The American Civil Liberties Union of Michigan (ACLU), along with a coalition of local groups, have called for the suspension of a federal multi-jurisdictional task force involved in the shooting of 20-year-old Terrance Kellom.
Kellom died last month after the task force — known as the Detroit Fugitive Apprehension Team (DFAT) — executed a search warrant on the Kellom's home in Detroit's west side. The task force includes members of the U.S. Marshals Service, Detroit Police Department, Wayne County Sheriff's Office, the U.S. Immigrations and Customs Enforcement (ICE), and the Oakland County Sheriff's Office.
After entering the home around 1 p.m. on April 28, ICE agent Mitchell Quinn fatally shot Kellom. Detroit police have said Kellom approached the officer with a hammer; Kellom's father has disputed the account, saying his son was unarmed. The incident remains under investigation by the Wayne County Prosecutor's Office.
In the letter sent Thursday to U.S. Attorney General Loretta Lynch, the ACLU and the coalition of groups say funding for DFAT should be suspended until an investigation into the incident has been completed.
“This collective statement was critical because the killing of Terrance Kellom—not unlike the police slaying of Freddie Gray in Baltimore and the deaths of black men nationwide at the hands of law enforcement—cannot be looked at in isolation,” said Mark Fancher, the staff attorney for the ACLU of Michigan Racial Justice Project, in a statement.
“Instead, we’re seeing a lethal pattern that demands a much broader look at the systemic factors involved, from the training methods employed to the standards for determining the fitness of these officers to serve. Above all, we need transparency and accountability.”

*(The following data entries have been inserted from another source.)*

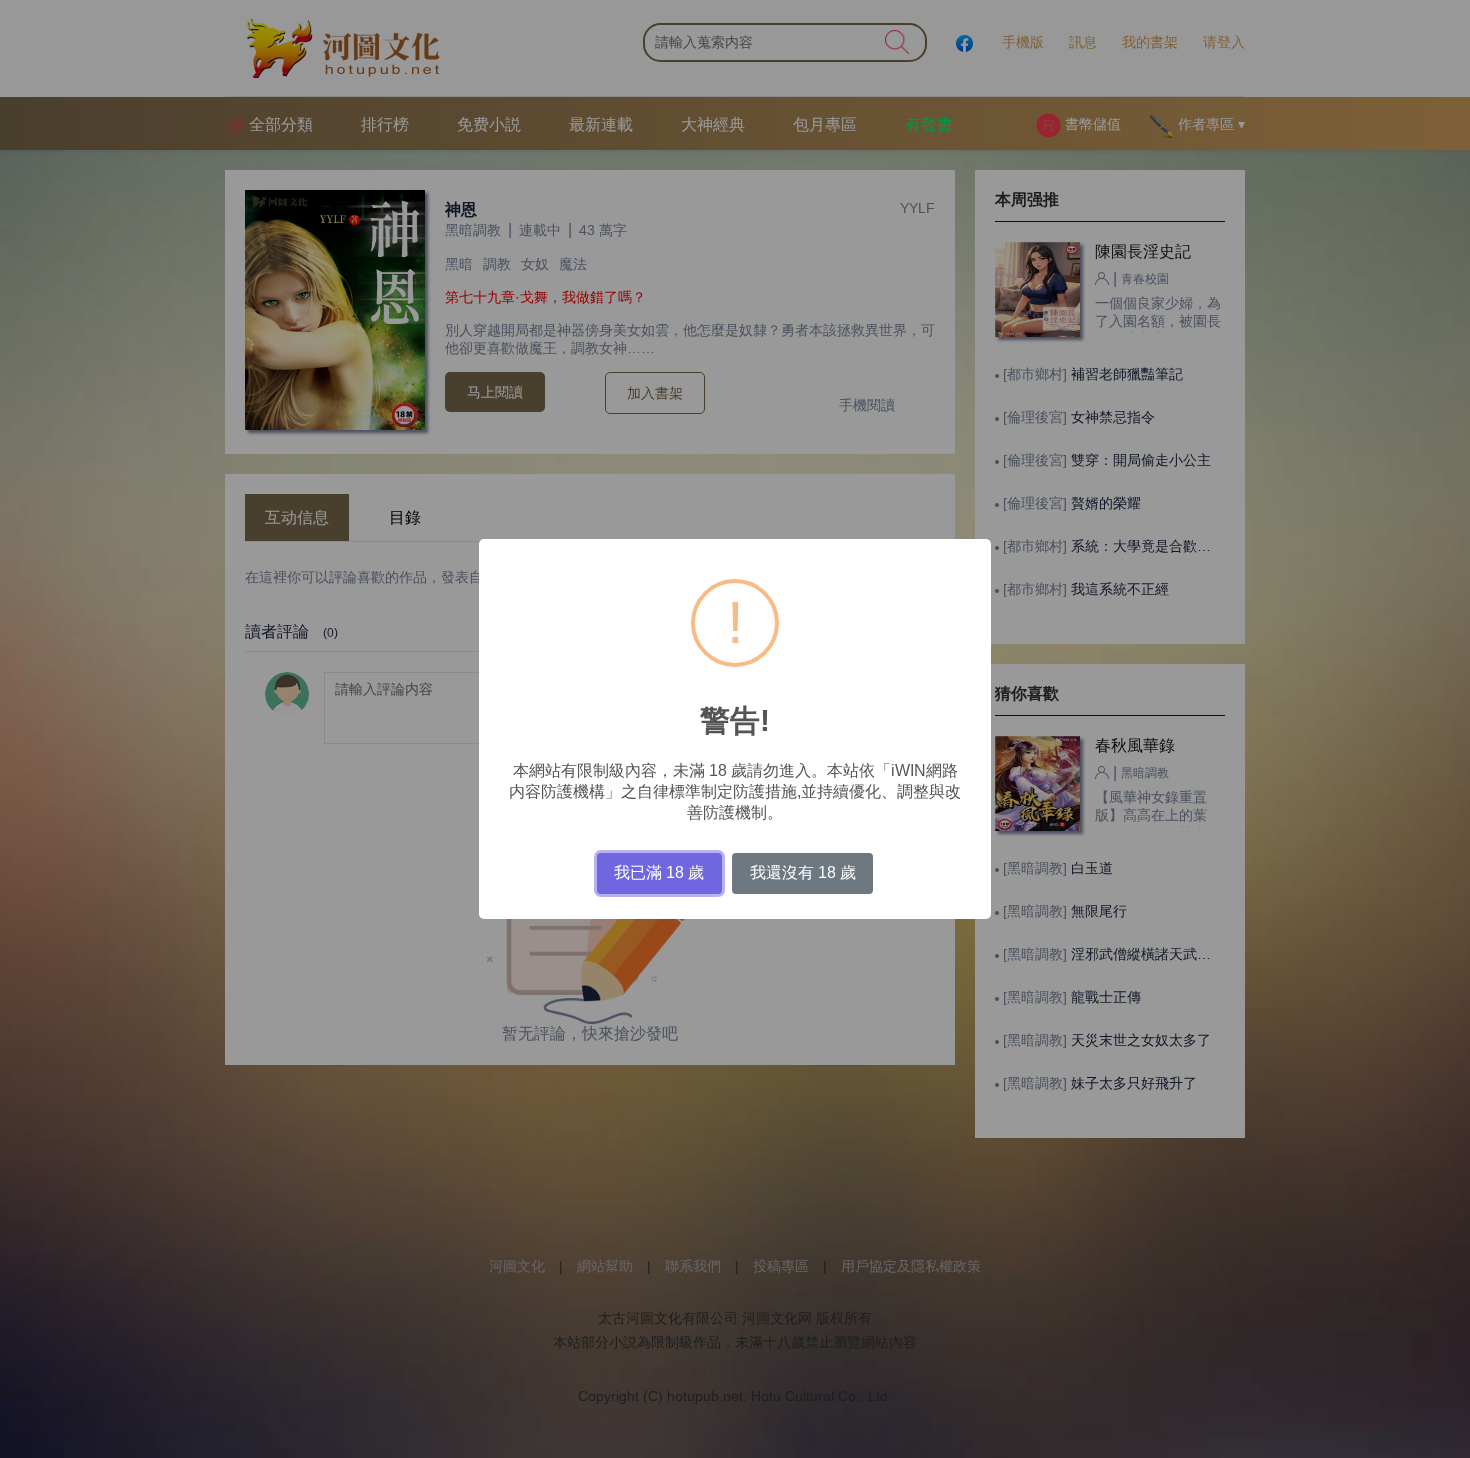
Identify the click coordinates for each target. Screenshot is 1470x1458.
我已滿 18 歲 (659, 872)
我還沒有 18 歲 (803, 872)
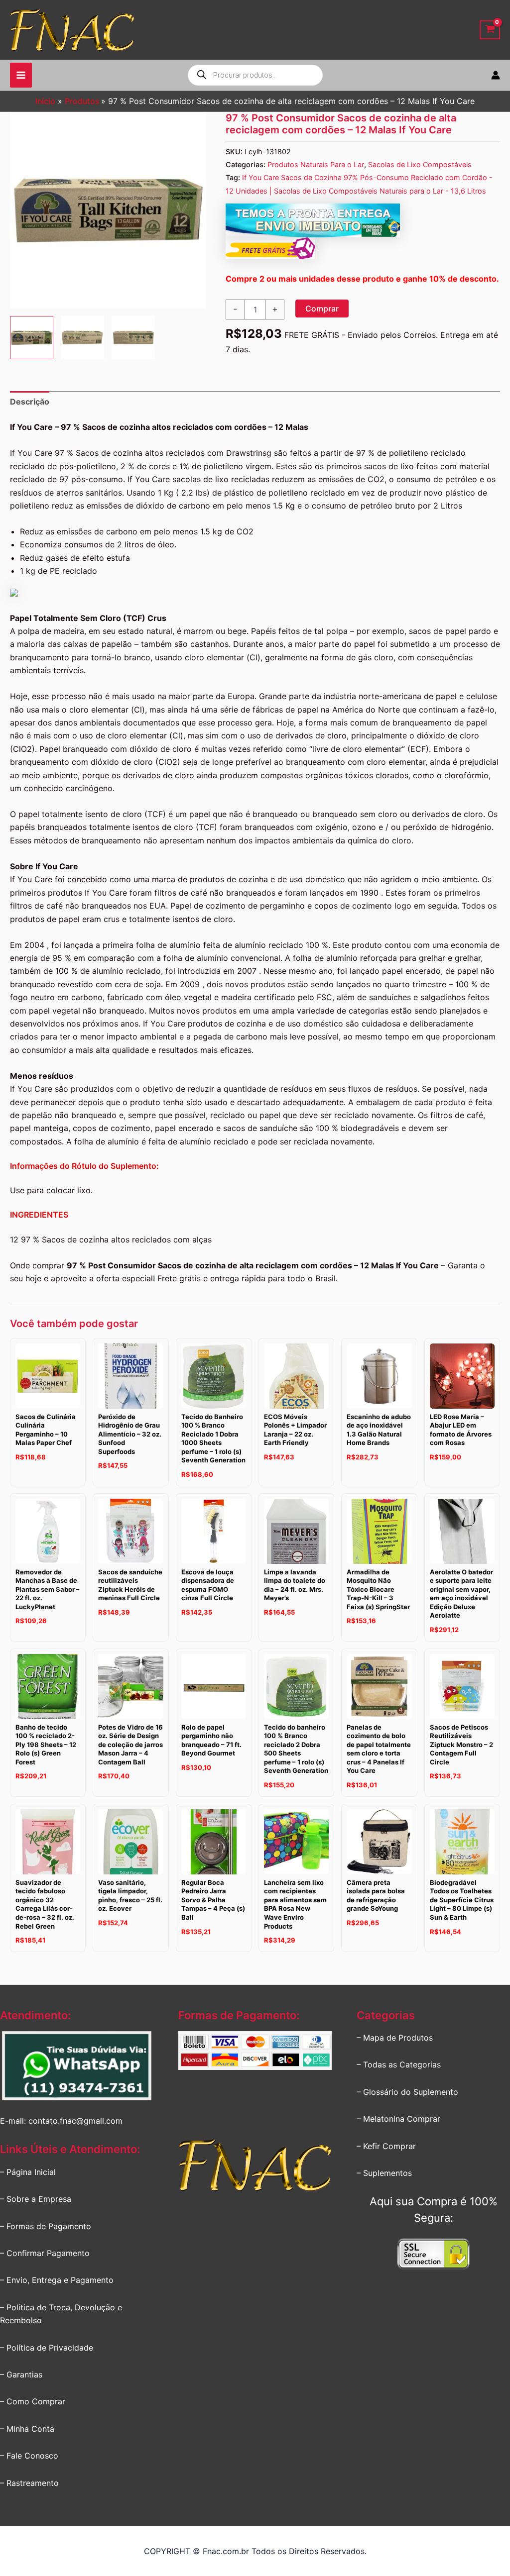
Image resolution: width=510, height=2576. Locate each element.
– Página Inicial (28, 2172)
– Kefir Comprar (386, 2146)
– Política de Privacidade (46, 2348)
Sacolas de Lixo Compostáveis (420, 164)
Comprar (322, 308)
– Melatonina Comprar (398, 2119)
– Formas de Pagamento (45, 2226)
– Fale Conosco (29, 2456)
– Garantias (21, 2374)
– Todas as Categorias (399, 2064)
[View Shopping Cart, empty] (490, 30)
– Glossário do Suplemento (407, 2092)
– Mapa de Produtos (395, 2038)
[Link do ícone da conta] (495, 75)
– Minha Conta (27, 2429)
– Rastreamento (29, 2483)
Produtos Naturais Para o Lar (315, 164)
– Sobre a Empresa (35, 2199)
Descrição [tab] (29, 402)
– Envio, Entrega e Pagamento (57, 2280)
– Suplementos (384, 2173)
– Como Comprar (32, 2401)
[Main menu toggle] (21, 75)
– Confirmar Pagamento (45, 2253)
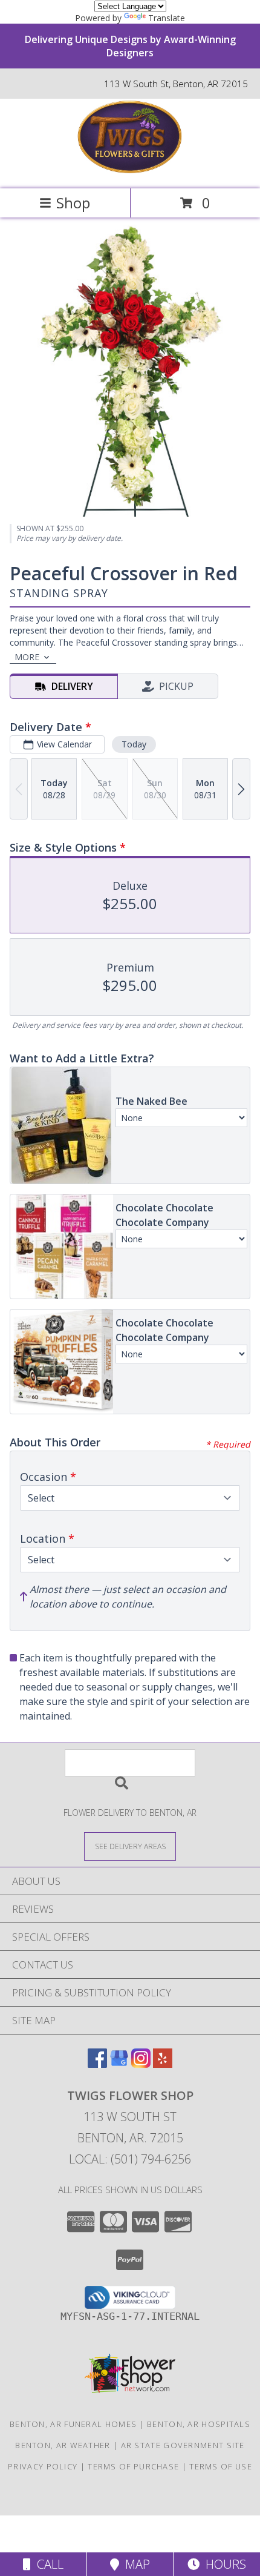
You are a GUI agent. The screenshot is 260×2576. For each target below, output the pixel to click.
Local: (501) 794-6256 (130, 2159)
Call (47, 2564)
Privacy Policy (42, 2466)
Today (134, 744)
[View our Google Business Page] (119, 2064)
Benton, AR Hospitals (198, 2424)
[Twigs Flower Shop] (130, 171)
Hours (223, 2564)
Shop (73, 203)
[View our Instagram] (141, 2064)
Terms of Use (220, 2466)
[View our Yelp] (162, 2064)
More (27, 657)
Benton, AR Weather (62, 2445)
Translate (166, 18)
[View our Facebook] (97, 2064)
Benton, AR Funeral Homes (73, 2424)
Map (134, 2564)
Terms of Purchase (133, 2466)
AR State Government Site (183, 2445)
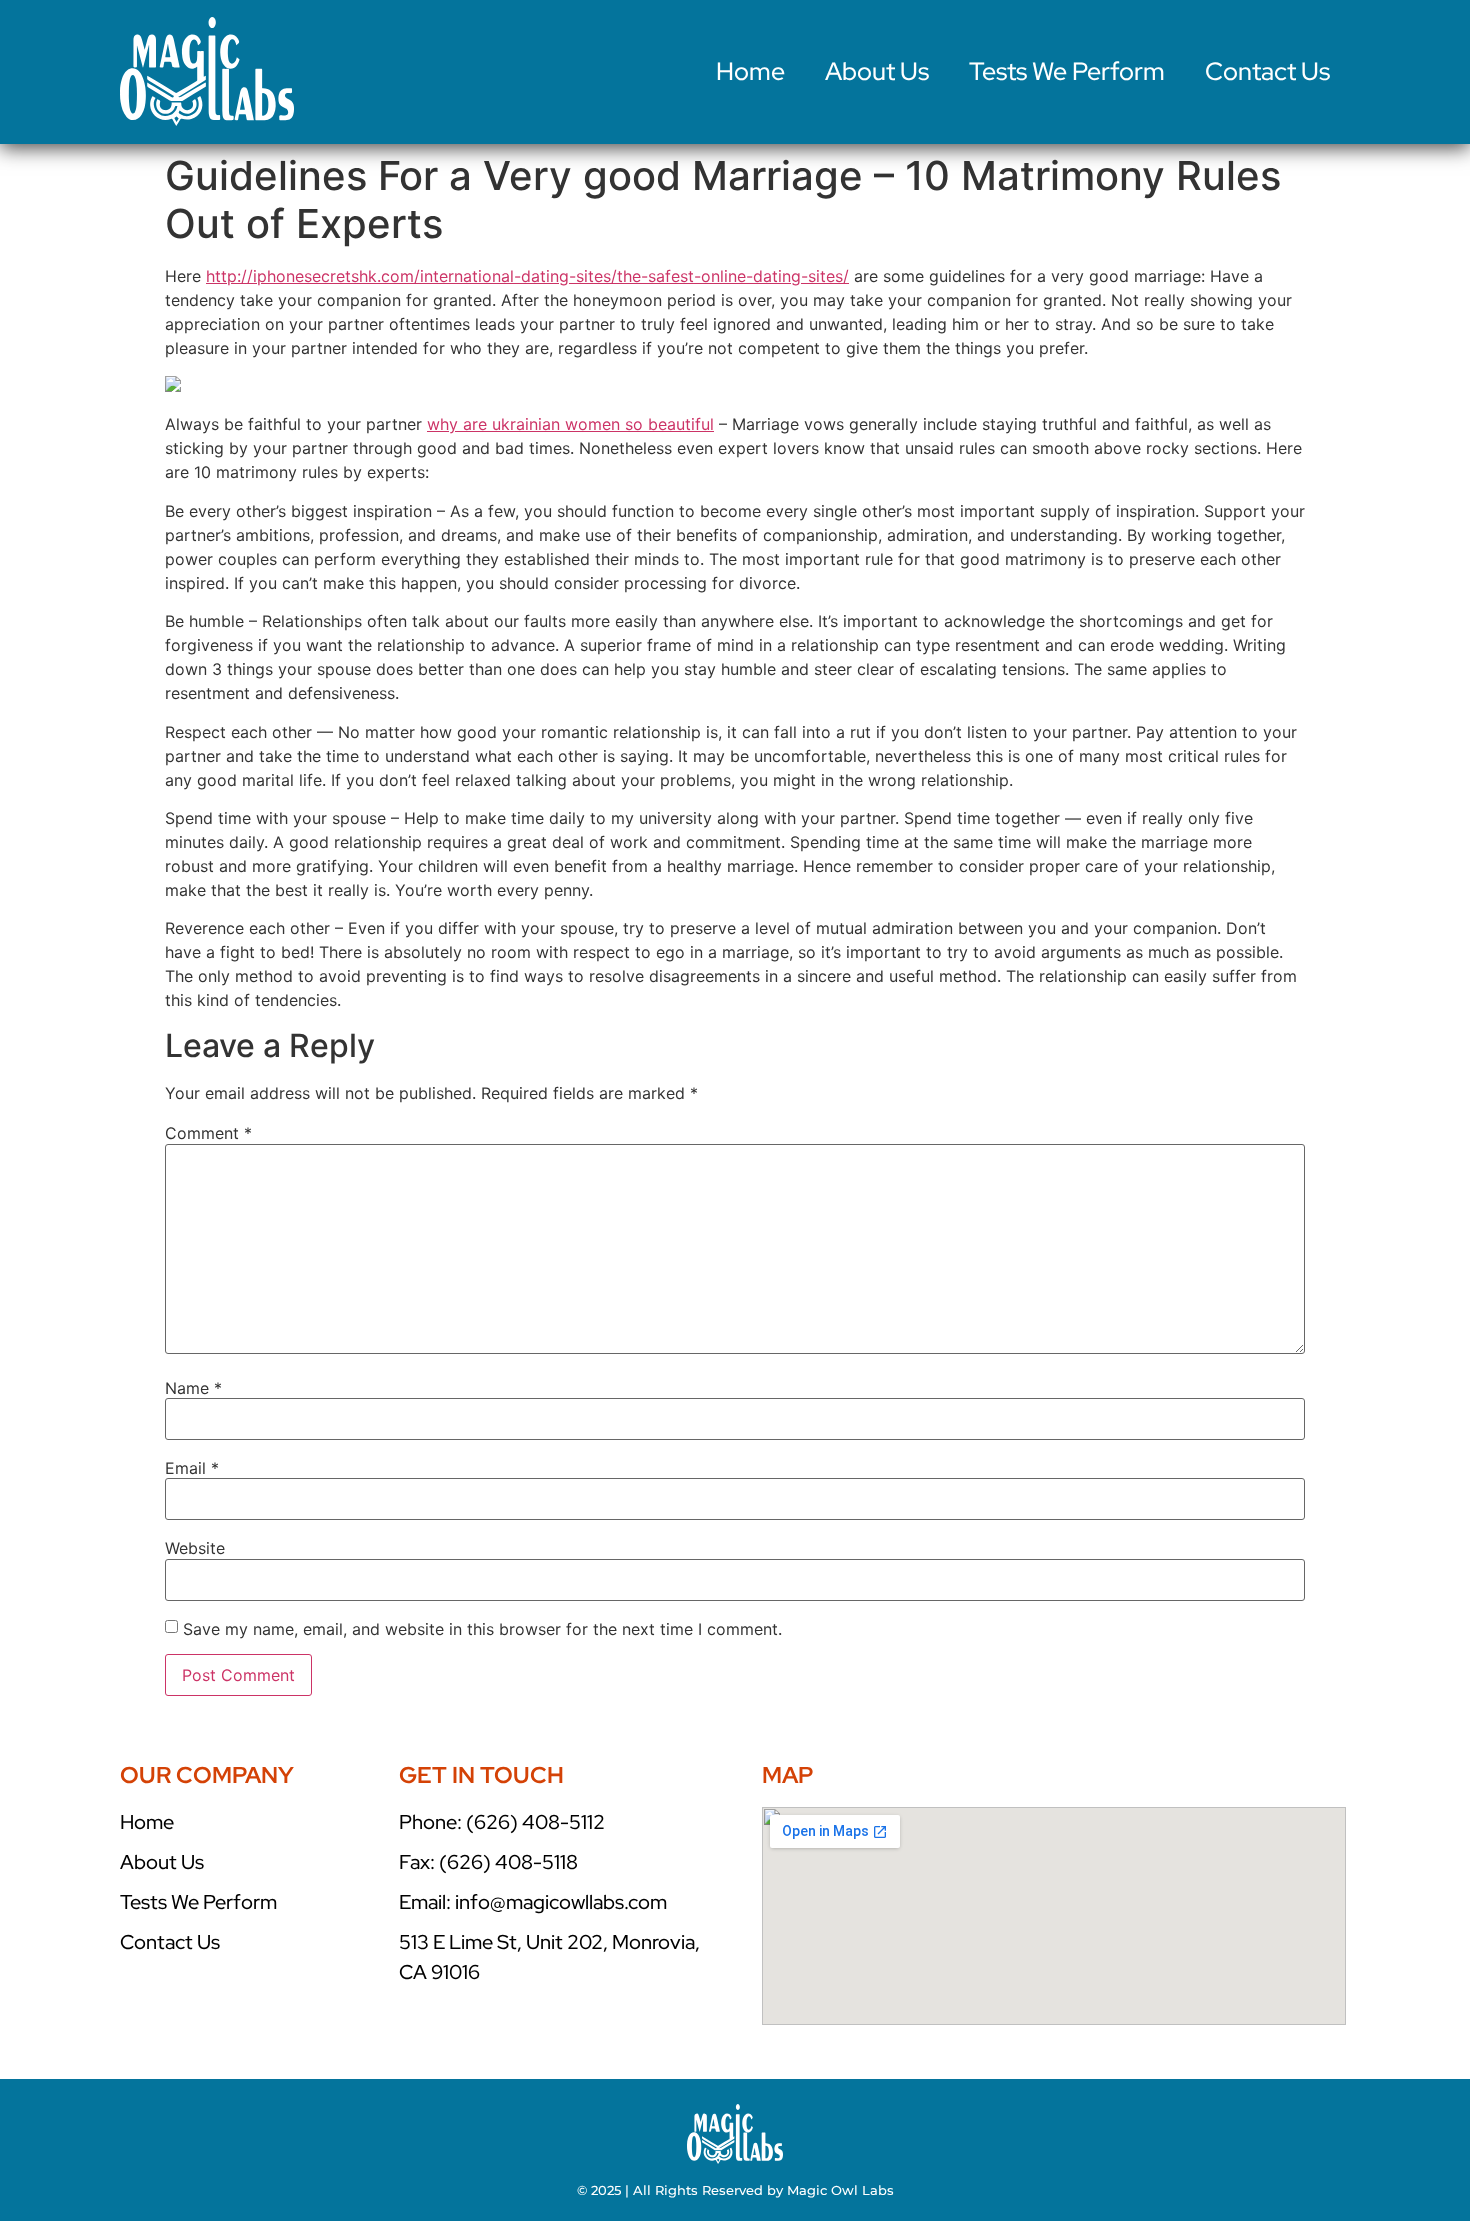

Quinn has a checkered past. While working for the Detroit Police Department, in 2008, he was criminally charged in 2008 for allegedly pointing his department-issued gun at his wife's head. In addition, as MT first reported
, the city of Detroit paid $20,000 in 2000 to settle a lawsuit involving Quinn and his partner Office Eugene Brown, who were sued for an alleged false arrest and assault and battery of a Detroit resident.
The letter also questions the use of ICE officers for arrests in non-immigration matters.
"We question whether ICE agents are adequately trained to deal with non-immigration matters," the letter says. "In addition, it is more likely that the police will be able apprehend fugitives with no or minimal resistance if the officers involved are known and trusted by the community. The desired level of trust may not exist between local residents and federal agents, making it less likely that arrests will be peaceful."